▸ Problem to solve: Look through the listing below for the string "Política". Show each line where it occurs.
──────────
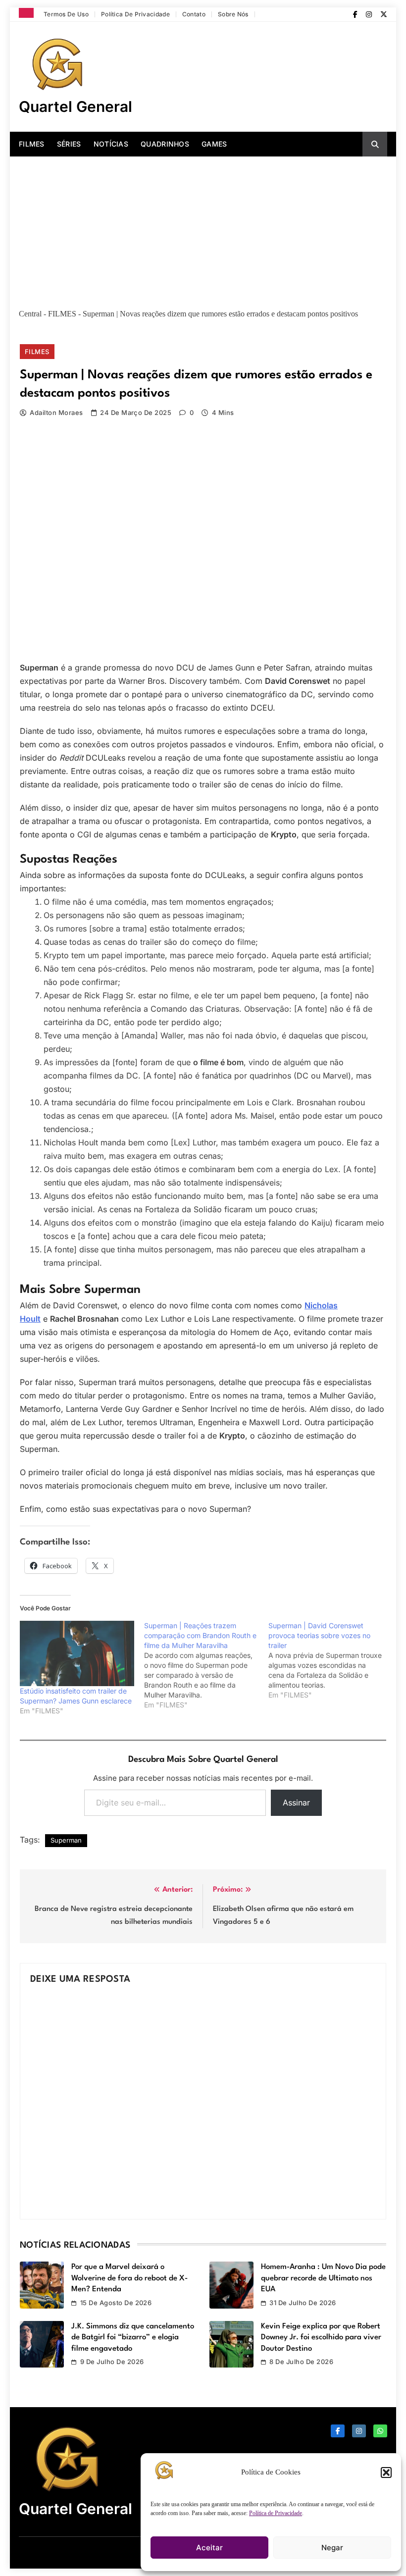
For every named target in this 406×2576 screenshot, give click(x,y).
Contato (193, 14)
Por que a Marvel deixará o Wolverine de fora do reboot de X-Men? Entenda (129, 2278)
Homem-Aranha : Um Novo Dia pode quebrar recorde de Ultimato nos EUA (323, 2278)
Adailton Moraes (56, 412)
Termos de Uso (66, 14)
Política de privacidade (135, 14)
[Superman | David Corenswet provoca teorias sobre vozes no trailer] (330, 1660)
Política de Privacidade (275, 2513)
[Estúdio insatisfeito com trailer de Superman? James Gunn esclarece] (77, 1653)
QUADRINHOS (165, 144)
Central (30, 313)
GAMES (214, 144)
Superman (66, 1840)
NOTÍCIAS (111, 144)
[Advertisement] (203, 230)
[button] (386, 2472)
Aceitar (209, 2547)
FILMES (32, 144)
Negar (332, 2547)
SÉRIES (69, 144)
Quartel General (75, 106)
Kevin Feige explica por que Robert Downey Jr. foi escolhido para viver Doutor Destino (321, 2337)
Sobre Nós (233, 14)
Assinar (296, 1802)
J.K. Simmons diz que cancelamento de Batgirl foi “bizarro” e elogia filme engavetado (132, 2337)
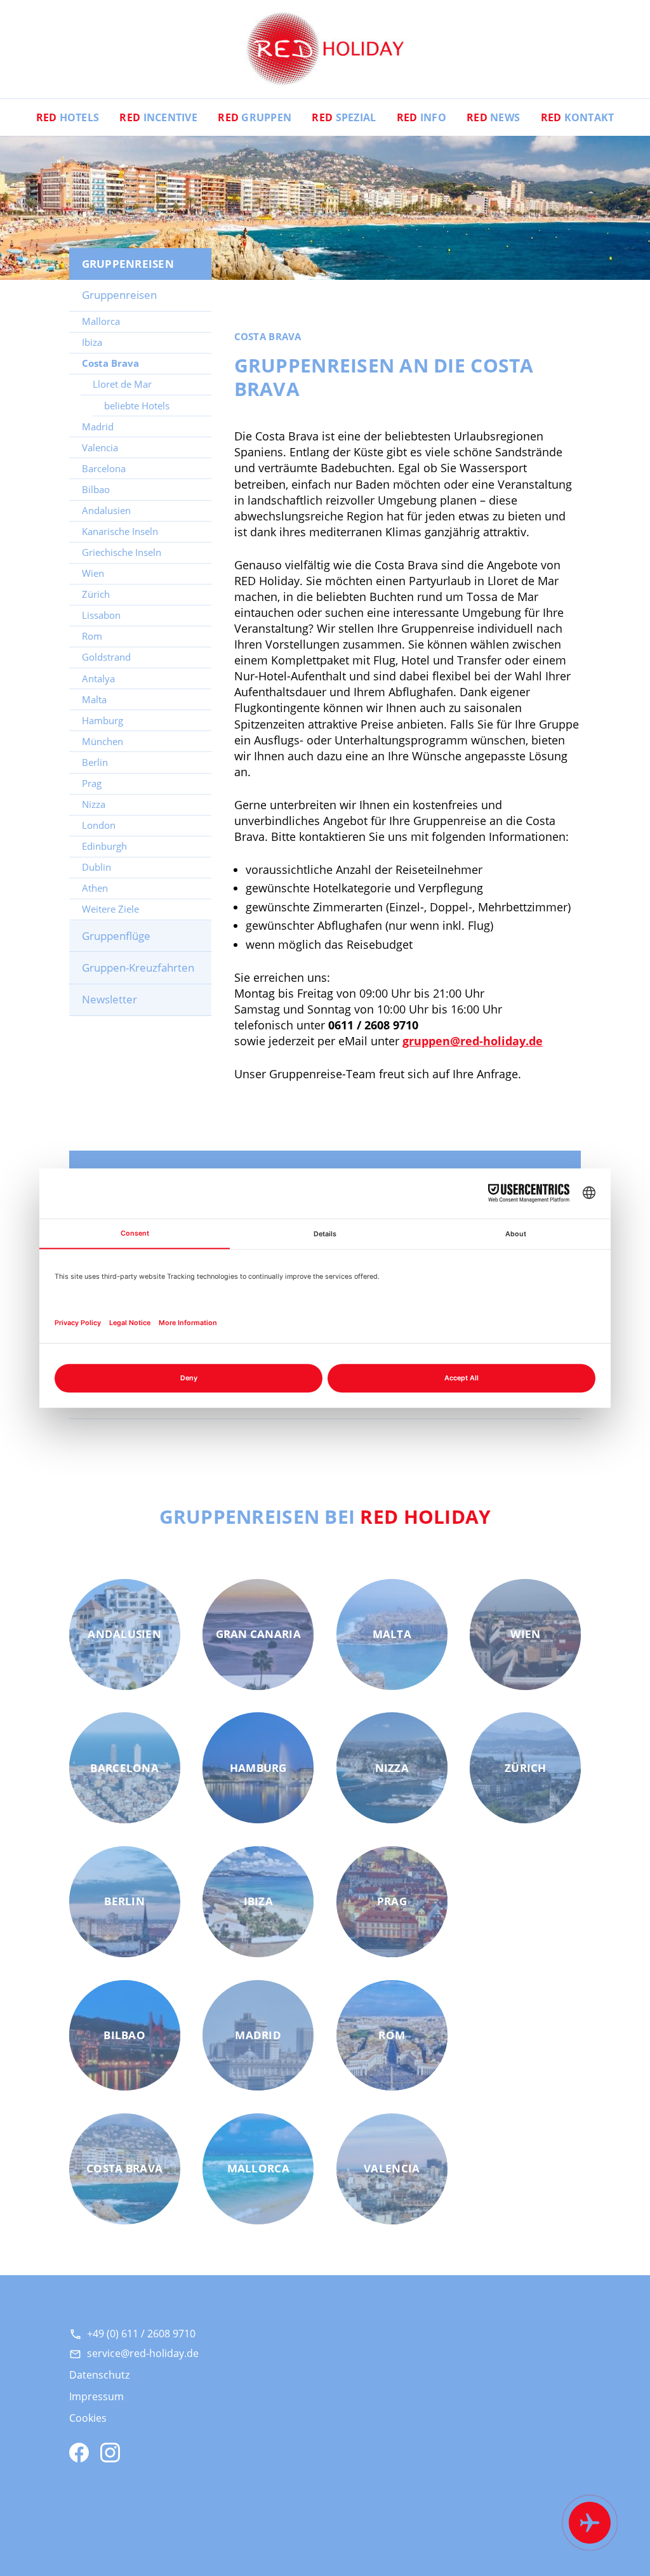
──────────
▸ Answer to this problem:
Política de privacidade (135, 14)
Política de Privacidade (275, 2513)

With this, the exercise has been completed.